- [Trecho do documento]:
————

7. Fiscalização da aplicação dos recursos
A fiscalização da aplicação dos recursos financeiros relativos ao PNATE é de competência do MEC, do FNDE, do CACS/FUNDEB e dos órgãos do Sistema de Controle Interno do Poder Executivo Federal, competência esta que vem expressamente prevista no caput e § 1º do art. 10. da Lei nº 10.880/2004, mediante a realização de auditorias, fiscalizações, inspeções e análise dos processos que originarem as prestações de contas.76
O § 1º do art. 18. da Res. 5/15 prevê que esses órgãos e entidades poderão celebrar convênios ou acordos, em regime de mútua cooperação, para auxiliar e otimizar o controle do PNATE. Observe-se que aqui a norma refere-se a convênios e acordos para as ações de controle do PNATE, e não para o repasse das verbas do PNATE em si, pois, como já vimos anteriormente, este último repasse opera-se diretamente, por crédito em conta. Tais convênios e acordos (para as ações de controle do PNATE) estão expressamente previstos no § 2º do art. 10. da Lei nº 10.880/2004.
A fiscalização do MEC, do FNDE e dos órgãos do Sistema de Controle Interno do Poder Executivo Federal ocorrerá de ofício, a qualquer momento, ou será deflagrada, isoladamente ou em conjunto, sempre que for apresentada denúncia formal de irregularidade identificada no uso dos recursos do PNATE.77 Tal vem previsto no § 4º do art. 10. da Lei nº 10.880/2004.
O FNDE realizará nos EEx, a cada exercício financeiro, auditagem da aplicação dos recursos do Programa, por sistema de amostragem, podendo, para tanto, requisitar o encaminhamento de documentos e demais elementos que julgar necessários, bem assim realizar fiscalização in loco ou, ainda, delegar competência a outro órgão ou entidade pública para fazê-lo.78 Quanto a esta delegação, o disposto no § 3º do art. 18. da Resolução CD/FNDE 5/15 encontra amparo legal direto no § 5º do art. 10. da Lei nº 10.880/2004, que é norma especial.

————

- [Linhas extraídas]:
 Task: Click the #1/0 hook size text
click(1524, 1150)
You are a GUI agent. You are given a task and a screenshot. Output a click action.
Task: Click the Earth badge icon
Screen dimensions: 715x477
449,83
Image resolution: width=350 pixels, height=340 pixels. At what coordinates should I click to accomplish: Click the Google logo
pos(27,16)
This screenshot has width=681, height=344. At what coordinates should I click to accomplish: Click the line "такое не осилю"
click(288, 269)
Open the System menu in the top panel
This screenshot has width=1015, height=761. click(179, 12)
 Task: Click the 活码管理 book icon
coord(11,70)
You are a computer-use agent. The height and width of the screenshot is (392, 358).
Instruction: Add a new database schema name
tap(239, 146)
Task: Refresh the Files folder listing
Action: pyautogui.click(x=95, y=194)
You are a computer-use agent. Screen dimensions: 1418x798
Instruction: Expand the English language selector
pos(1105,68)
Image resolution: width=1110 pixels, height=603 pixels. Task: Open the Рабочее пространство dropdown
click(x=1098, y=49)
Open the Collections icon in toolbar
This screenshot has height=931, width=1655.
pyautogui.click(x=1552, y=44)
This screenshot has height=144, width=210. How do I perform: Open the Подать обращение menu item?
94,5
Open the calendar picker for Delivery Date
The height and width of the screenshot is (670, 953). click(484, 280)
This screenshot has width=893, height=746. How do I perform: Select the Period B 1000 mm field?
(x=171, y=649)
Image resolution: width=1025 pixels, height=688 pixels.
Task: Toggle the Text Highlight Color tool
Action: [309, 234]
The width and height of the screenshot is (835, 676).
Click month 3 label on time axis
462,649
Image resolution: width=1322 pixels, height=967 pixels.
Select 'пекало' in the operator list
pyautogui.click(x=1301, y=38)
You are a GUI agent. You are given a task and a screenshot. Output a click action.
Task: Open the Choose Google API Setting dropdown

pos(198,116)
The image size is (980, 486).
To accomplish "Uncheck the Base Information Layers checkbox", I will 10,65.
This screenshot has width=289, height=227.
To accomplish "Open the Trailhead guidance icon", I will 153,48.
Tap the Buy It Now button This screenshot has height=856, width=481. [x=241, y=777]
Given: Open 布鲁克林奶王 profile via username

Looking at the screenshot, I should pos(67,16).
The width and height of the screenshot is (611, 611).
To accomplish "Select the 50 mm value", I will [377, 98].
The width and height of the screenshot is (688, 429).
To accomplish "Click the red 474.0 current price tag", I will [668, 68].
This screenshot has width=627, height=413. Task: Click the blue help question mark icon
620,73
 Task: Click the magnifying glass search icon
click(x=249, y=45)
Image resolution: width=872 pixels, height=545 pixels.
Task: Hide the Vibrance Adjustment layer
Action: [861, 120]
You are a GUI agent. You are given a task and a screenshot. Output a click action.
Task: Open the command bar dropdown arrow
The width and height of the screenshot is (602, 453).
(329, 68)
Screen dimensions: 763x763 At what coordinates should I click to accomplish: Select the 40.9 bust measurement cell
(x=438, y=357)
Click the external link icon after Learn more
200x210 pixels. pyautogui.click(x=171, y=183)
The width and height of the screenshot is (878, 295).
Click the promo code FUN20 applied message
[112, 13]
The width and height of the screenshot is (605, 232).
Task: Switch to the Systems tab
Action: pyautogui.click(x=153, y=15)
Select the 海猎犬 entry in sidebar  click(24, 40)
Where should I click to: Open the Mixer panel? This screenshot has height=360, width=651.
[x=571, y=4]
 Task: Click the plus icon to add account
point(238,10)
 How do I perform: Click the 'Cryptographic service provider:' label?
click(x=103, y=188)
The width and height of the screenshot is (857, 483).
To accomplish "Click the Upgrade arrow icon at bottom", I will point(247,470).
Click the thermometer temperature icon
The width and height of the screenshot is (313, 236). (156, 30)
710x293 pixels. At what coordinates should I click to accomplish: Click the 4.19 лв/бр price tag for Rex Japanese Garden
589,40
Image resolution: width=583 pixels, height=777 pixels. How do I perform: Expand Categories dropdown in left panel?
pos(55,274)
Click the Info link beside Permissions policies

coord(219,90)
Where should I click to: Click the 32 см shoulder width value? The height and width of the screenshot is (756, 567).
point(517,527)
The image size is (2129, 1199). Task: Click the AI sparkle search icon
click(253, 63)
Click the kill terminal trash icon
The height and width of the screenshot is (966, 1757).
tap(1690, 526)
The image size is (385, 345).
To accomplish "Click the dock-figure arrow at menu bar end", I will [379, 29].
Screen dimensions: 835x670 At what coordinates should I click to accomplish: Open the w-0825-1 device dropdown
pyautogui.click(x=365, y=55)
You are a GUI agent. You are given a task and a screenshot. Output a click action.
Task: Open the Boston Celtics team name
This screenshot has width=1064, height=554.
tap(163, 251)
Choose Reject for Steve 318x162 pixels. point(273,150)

————

- [Problemas a resolver]:
1. Por favor, devolva na íntegra e sem alterações o texto sobre a fiscalização dos recursos do PNATE.
2. Nas linhas que vêm depois do texto sobre a fiscalização dos recursos do PNATE, redigite sem nenhuma mudança o trecho que vai da linha que contém "Given: Open 布鲁克林奶王 profile via username" até a linha que contém "point(517,527)", incluindo as duas.

- [As respostas]:
1.
7. Fiscalização da aplicação dos recursos
A fiscalização da aplicação dos recursos financeiros relativos ao PNATE é de competência do MEC, do FNDE, do CACS/FUNDEB e dos órgãos do Sistema de Controle Interno do Poder Executivo Federal, competência esta que vem expressamente prevista no caput e § 1º do art. 10. da Lei nº 10.880/2004, mediante a realização de auditorias, fiscalizações, inspeções e análise dos processos que originarem as prestações de contas.76
O § 1º do art. 18. da Res. 5/15 prevê que esses órgãos e entidades poderão celebrar convênios ou acordos, em regime de mútua cooperação, para auxiliar e otimizar o controle do PNATE. Observe-se que aqui a norma refere-se a convênios e acordos para as ações de controle do PNATE, e não para o repasse das verbas do PNATE em si, pois, como já vimos anteriormente, este último repasse opera-se diretamente, por crédito em conta. Tais convênios e acordos (para as ações de controle do PNATE) estão expressamente previstos no § 2º do art. 10. da Lei nº 10.880/2004.
A fiscalização do MEC, do FNDE e dos órgãos do Sistema de Controle Interno do Poder Executivo Federal ocorrerá de ofício, a qualquer momento, ou será deflagrada, isoladamente ou em conjunto, sempre que for apresentada denúncia formal de irregularidade identificada no uso dos recursos do PNATE.77 Tal vem previsto no § 4º do art. 10. da Lei nº 10.880/2004.
O FNDE realizará nos EEx, a cada exercício financeiro, auditagem da aplicação dos recursos do Programa, por sistema de amostragem, podendo, para tanto, requisitar o encaminhamento de documentos e demais elementos que julgar necessários, bem assim realizar fiscalização in loco ou, ainda, delegar competência a outro órgão ou entidade pública para fazê-lo.78 Quanto a esta delegação, o disposto no § 3º do art. 18. da Resolução CD/FNDE 5/15 encontra amparo legal direto no § 5º do art. 10. da Lei nº 10.880/2004, que é norma especial.

2.
Given: Open 布鲁克林奶王 profile via username

Looking at the screenshot, I should pos(67,16).
The width and height of the screenshot is (611, 611).
To accomplish "Select the 50 mm value", I will [377, 98].
The width and height of the screenshot is (688, 429).
To accomplish "Click the red 474.0 current price tag", I will [668, 68].
This screenshot has width=627, height=413. Task: Click the blue help question mark icon
620,73
 Task: Click the magnifying glass search icon
click(x=249, y=45)
Image resolution: width=872 pixels, height=545 pixels.
Task: Hide the Vibrance Adjustment layer
Action: [861, 120]
You are a GUI agent. You are given a task and a screenshot. Output a click action.
Task: Open the command bar dropdown arrow
The width and height of the screenshot is (602, 453).
(329, 68)
Screen dimensions: 763x763 At what coordinates should I click to accomplish: Select the 40.9 bust measurement cell
(x=438, y=357)
Click the external link icon after Learn more
200x210 pixels. pyautogui.click(x=171, y=183)
The width and height of the screenshot is (878, 295).
Click the promo code FUN20 applied message
[112, 13]
The width and height of the screenshot is (605, 232).
Task: Switch to the Systems tab
Action: pyautogui.click(x=153, y=15)
Select the 海猎犬 entry in sidebar  click(24, 40)
Where should I click to: Open the Mixer panel? This screenshot has height=360, width=651.
[x=571, y=4]
 Task: Click the plus icon to add account
point(238,10)
 How do I perform: Click the 'Cryptographic service provider:' label?
click(x=103, y=188)
The width and height of the screenshot is (857, 483).
To accomplish "Click the Upgrade arrow icon at bottom", I will point(247,470).
Click the thermometer temperature icon
The width and height of the screenshot is (313, 236). (156, 30)
710x293 pixels. At what coordinates should I click to accomplish: Click the 4.19 лв/бр price tag for Rex Japanese Garden
589,40
Image resolution: width=583 pixels, height=777 pixels. How do I perform: Expand Categories dropdown in left panel?
pos(55,274)
Click the Info link beside Permissions policies

coord(219,90)
Where should I click to: Click the 32 см shoulder width value? The height and width of the screenshot is (756, 567).
point(517,527)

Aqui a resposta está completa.